HC Deb 19 April 1875 vol 223 cc1208-10

asked the Secretary of State for the Home Department, Whether his attention has been called to the case of John Langton, who was sentenced in March 1874 to eighteen months' imprisonment, with hard labour, in Salford Gaol, and who died in that prison on the 24th of March 1875; whether he is aware that the said John Langton was, during the whole time of his imprisonment, in delicate and failing health; whether a memorial, numerously signed, was forwarded to the Home Office in July 1874, asking for Langton's release (among other reasons) on the ground of his illness; whether another memorial was forwarded to the Home Office in March 1875, signed by 5,400 persons, and praying for the release of Langton on the ground of his serious illness; whether communications to the like effect were received at the Home Office from time to time from the Governor and Doctor of the prison in which Langton was confined; and, whether he will lay upon the Table of the House all documents and letters not private or confidential relating to Langton's health or release received at the Home Office during Langton's confinement?

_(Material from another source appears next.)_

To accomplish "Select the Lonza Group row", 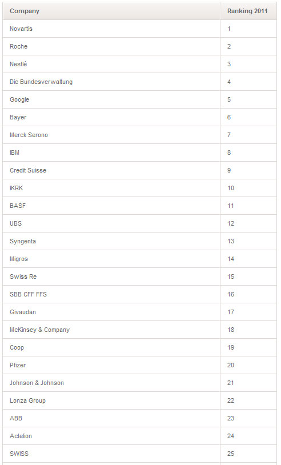I will 139,400.
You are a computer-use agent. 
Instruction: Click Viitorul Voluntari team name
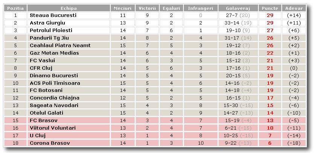click(53, 128)
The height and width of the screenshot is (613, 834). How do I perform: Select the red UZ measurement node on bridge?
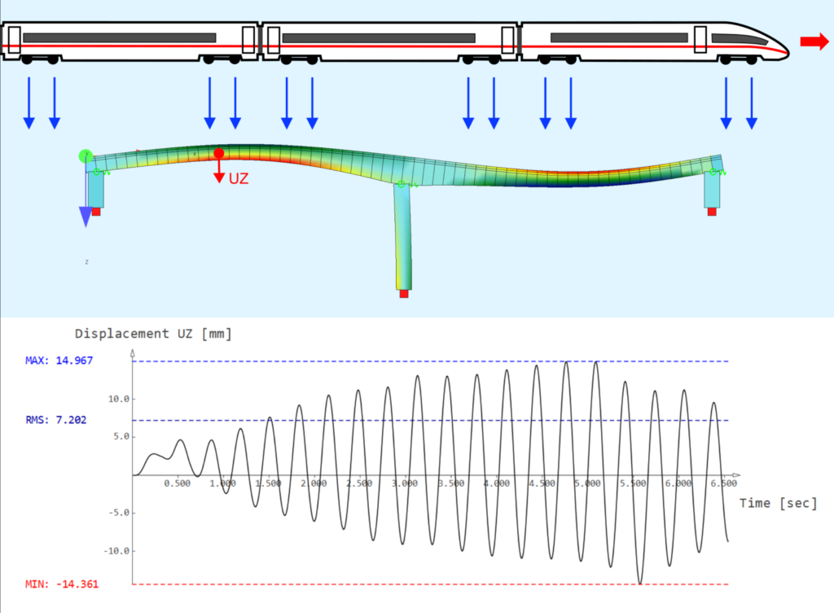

Sir, my attention has been called to the case of John Langton. As stated by the hon. and learned Member, he was sentenced for the offence of personation at a municipal election, by the Court of quarter sessions at the date specified, to 18 calendar months' imprisonment. That seems to be a very severe sentence, no doubt; but the Court was presided over by a salaried chairman of very high standing at the Bar, of very great experience, and a man of very great intellectual capacity, and therefore we must assume that he gave great attention to the subject. I was not aware that during the whole of his imprisonment he was in delicate or failing health. Certainly, a memorial numerously signed was forwarded to the Home Office in 1874, asking for Langton's release; but that memorial rested almost entirely upon the ground of the conviction having been improper, which I could not attend to for the reasons I have named, and only the very last words of the document were the words "that he was in delicate health." As was stated, another memorial was forwarded to the Home Office in March 1875, signed by 5,475 persons, but that, like the former one, practically relied on the ground of the injustice of the original conviction. At the same time, it did state that the prisoner had suffered seriously in constitution by his imprisonment. I received a letter a day or two afterwards from the hon. and learned Member, and, of course, the usual inquiries were made, and an answer was received through the visiting justices. The kind of certificate necessary in order to ensure the release of a prisoner is perfectly well known; but the certificate that was forwarded to the Home Office, instead of stating that there was any danger to his health from the imprisonment, simply stated that the prisoner's bodily health was impaired, and that he was unfit for any hard work. I think there has been some mistake in this case. With respect to the further part of the Question of my hon. and learned Friend, I can find no trace in the office of any communication either from the governor or from the doctor of the prison, except the one which was sent by the order of the visiting justices in answer to my own inquiry, and therefore I have no Papers to lay upon the Table of the House. As regards, however, any others relating to the case, I shall be glad, as far as possible, to submit them to my hon. and learned Friend for his information.